## start Available data
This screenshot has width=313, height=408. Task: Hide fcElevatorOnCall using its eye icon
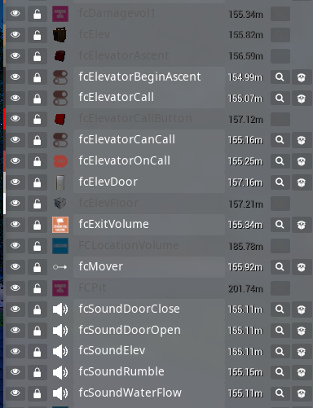[15, 161]
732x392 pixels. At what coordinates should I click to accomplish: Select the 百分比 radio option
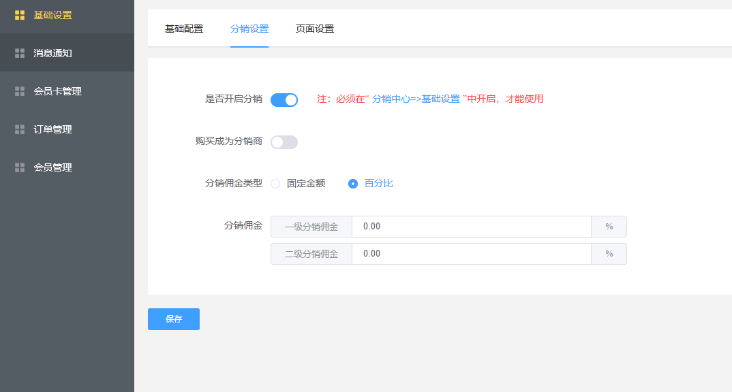(x=353, y=184)
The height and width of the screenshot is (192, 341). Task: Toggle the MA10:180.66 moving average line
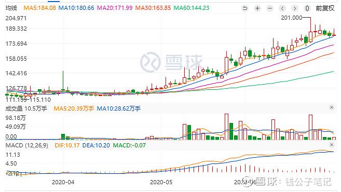[x=76, y=8]
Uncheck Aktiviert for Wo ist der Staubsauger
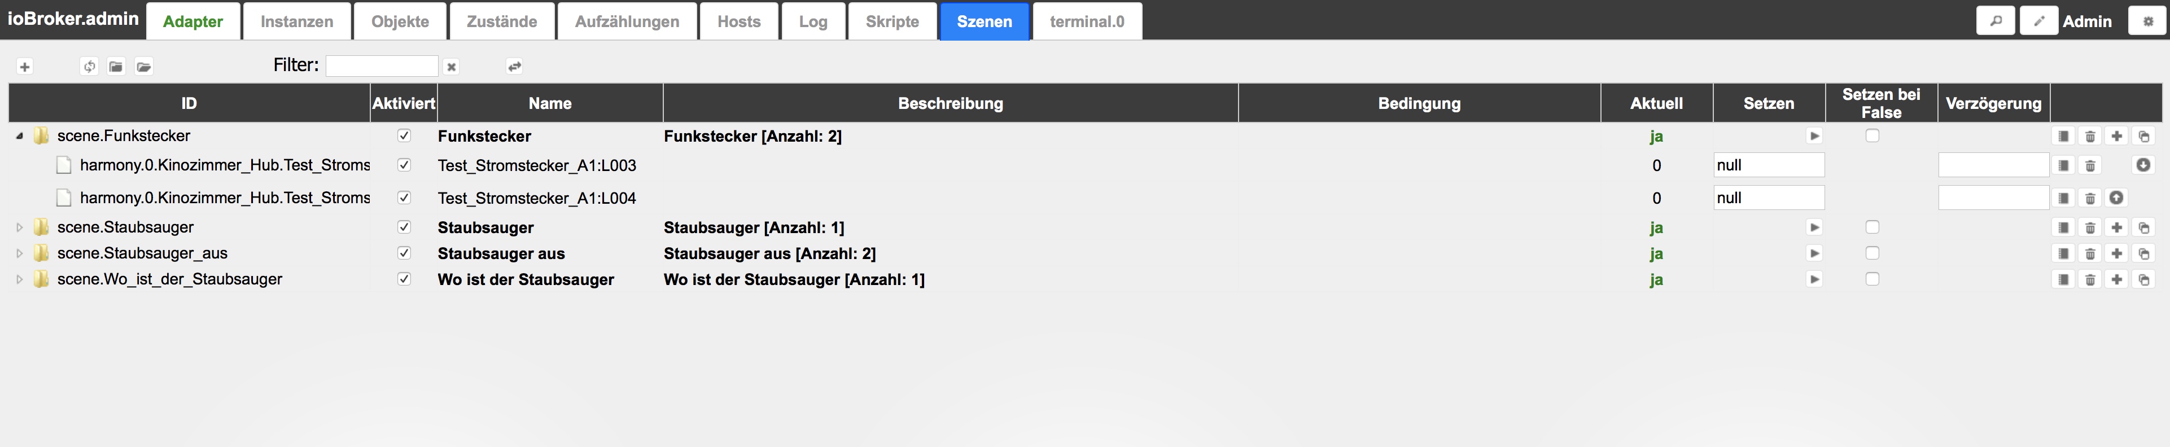 404,279
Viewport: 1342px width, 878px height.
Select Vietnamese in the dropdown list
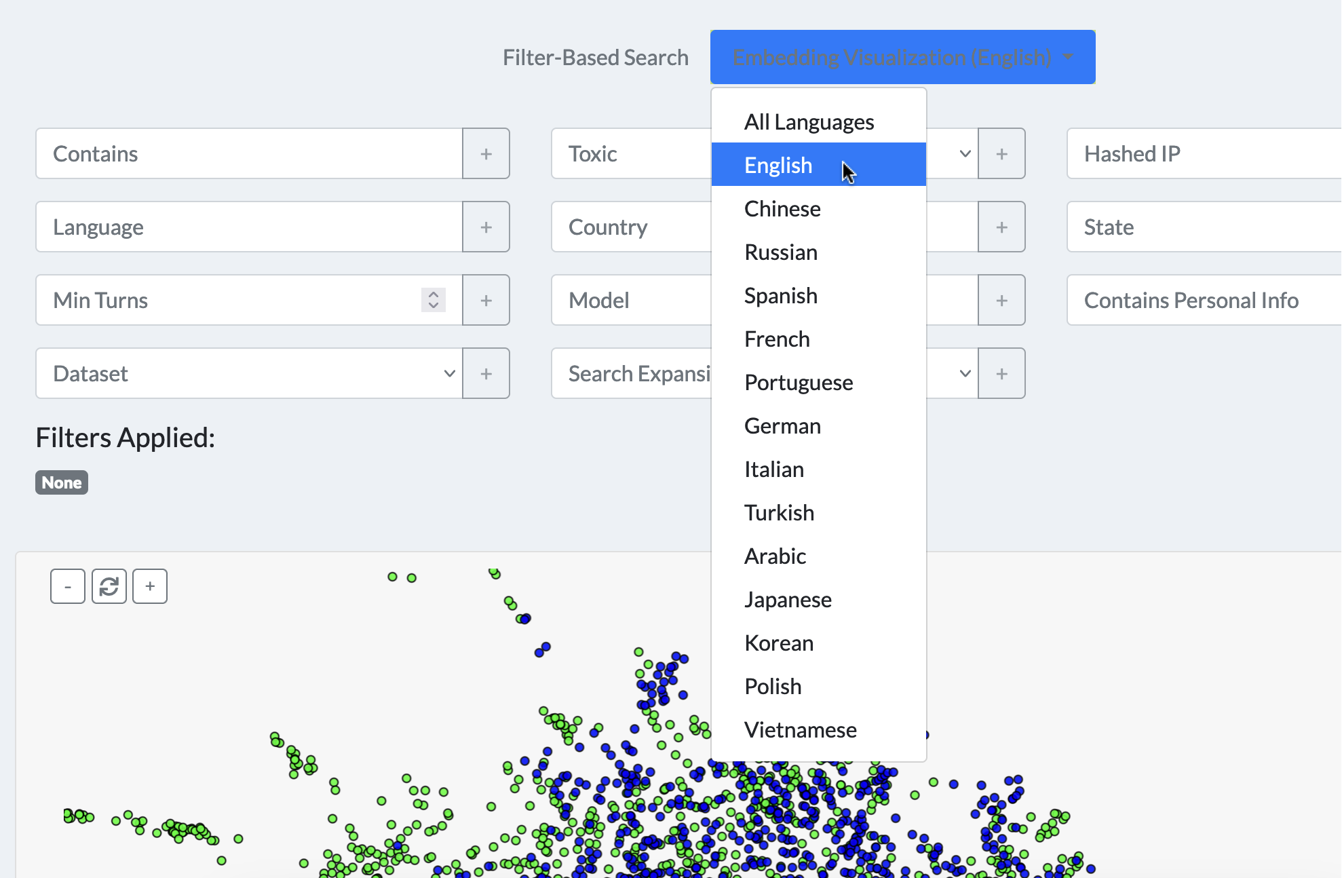pyautogui.click(x=800, y=730)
## end Available data
Rescale every row above by writing all of its lines out again, requests included, with each coordinate in the answers multiplied by 1.1 and rounded to a whole number (halves round up), while the numbers in the requests stay unchanged. Leave the pictures out.

Complete answer:
This screenshot has width=313, height=408. Task: Hide fcElevatorOnCall using its eye icon
[17, 177]
732x392 pixels. At what coordinates should I click to accomplish: Select the 百分比 radio option
(x=388, y=202)
The height and width of the screenshot is (192, 341). Task: Toggle the MA10:180.66 moving average line
[x=84, y=9]
Uncheck Aktiviert for Wo ist der Staubsauger
 444,307
Viewport: 1342px width, 878px height.
Select Vietnamese in the dropdown list
pyautogui.click(x=880, y=803)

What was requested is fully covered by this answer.